Document excerpt:
_ _ _ _ _ _ _
Re: code generation and RDF support in TinkerPop 4

2021-06-03 Thread Joshua Shinavier
Hi Pieter,


On Thu, Jun 3, 2021 at 9:40 AM pieter gmail  wrote:

> Hi,
>
> Just to understand a bit better whats going on.
>
> Did you hand write the dragon yaml with the antlr grammar as input?
>


Yes, the YAML was written by hand, and based pretty closely on Gremlin.g4.
You can see Stephen's ANTLR definitions inline with the YAML as comments. I
also took some direction from the Java API.




> Did you generate the java classes from the yaml using dragon or
> something else?
>


Yes, the Java classes are currently generated using Dragon. I'm limiting
the generated code to Java for now (other possible targets being Scala and
Haskell) just to keep diffs to a reasonable size, and because a new,
open-source solution is needed to replace Dragon. My current thinking is
that the new transformation framework will be separate from TinkerPop, as
it will serve non-graph as well as graph use cases. For now, you can think
of the code generation as a bootstrapping strategy.

Josh




>
> Thanks
> Pieter
>
> On Thu, 2021-06-03 at 07:48 -0700, Joshua Shinavier wrote:
> > Hello all,
> >
> > I would like to take some concrete steps toward the TinkerPop 4
> > interoperability goals I've stated a few times (e.g. see TinkerPop
> > 2020
> > from last year). At
> > a
> > meetup  a
> > couple
> > of months ago, I demonstrated an approach for generating TinkerPop
> > APIs
> > consistently into different languages. I have started to check in
> > some of
> > that generated code in a branch (see my commits here
> > <
> https://github.com/apache/tinkerpop/commits/TINKERPOP-2563-language/gremlin-language
> > >)
> > and add bits and pieces for RDF support, as well.
> >
> > The Apache Software Foundation asks us to discuss any significant
> > changes
> > to the code base on the dev list. Since these steps toward TP4 will
> > be
> > major changes if and when they are merged into the master branch, I
> > will
> > start discussing them here. Expect occasional emails from me about
> > the
> > various things I will be doing in the branch. I absolutely invite
> > comments,
> > feedback, and actual discussion on these design proposals, but even
> > if it's
> > just me issuing self-affirming statements into the void like the King
> > of
> > Pointland, I will just carry on, because that's how this process
> > works.
> >
> > A brief summary of the changes so far:
> >
> >
> >- *Abstract specification of Gremlin traversals*. I have turned
> >Stephen's Gremlin.g4
> >
> > <
> https://github.com/apache/tinkerpop/blob/TINKERPOP-2563-language/gremlin-language/src/main/antlr4/Gremlin.g4
> > >
> >ANTLR grammar into an abstract specification of Gremlin traversal
> > syntax
> >using the Dragon (YAML-based) format. Unfortunately, it is looking
> > very
> >unlikely that Dragon will become available as open-source
> > software, so you
> >can expect this YAML format to change just slightly once we have a
> > new
> >Dragon-like tool for schema and data transformations. More on that
> > later.
_ _ _ _ _ _ _
Entries shown:
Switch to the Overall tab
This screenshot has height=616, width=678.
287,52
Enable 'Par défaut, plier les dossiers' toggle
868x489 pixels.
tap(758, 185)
_ _ _ _ _ _ _
Stated problem 1: In the TinkerPop 4 thread, copy word for word the passage from "2021-06-03 Thread Joshua" up to and including "whats going on.".
Stated problem 2:
Answer these questions from the TinkerPop 4 thread:
(a) Which language is the generated code limited to for now?
(b) Which format is Dragon based on?
(c) Whose ANTLR definitions appear as comments alongside the YAML?

Worked answer 1:
2021-06-03 Thread Joshua Shinavier
Hi Pieter,


On Thu, Jun 3, 2021 at 9:40 AM pieter gmail  wrote:

> Hi,
>
> Just to understand a bit better whats going on.

Worked answer 2:
(a) Java
(b) YAML
(c) Stephen's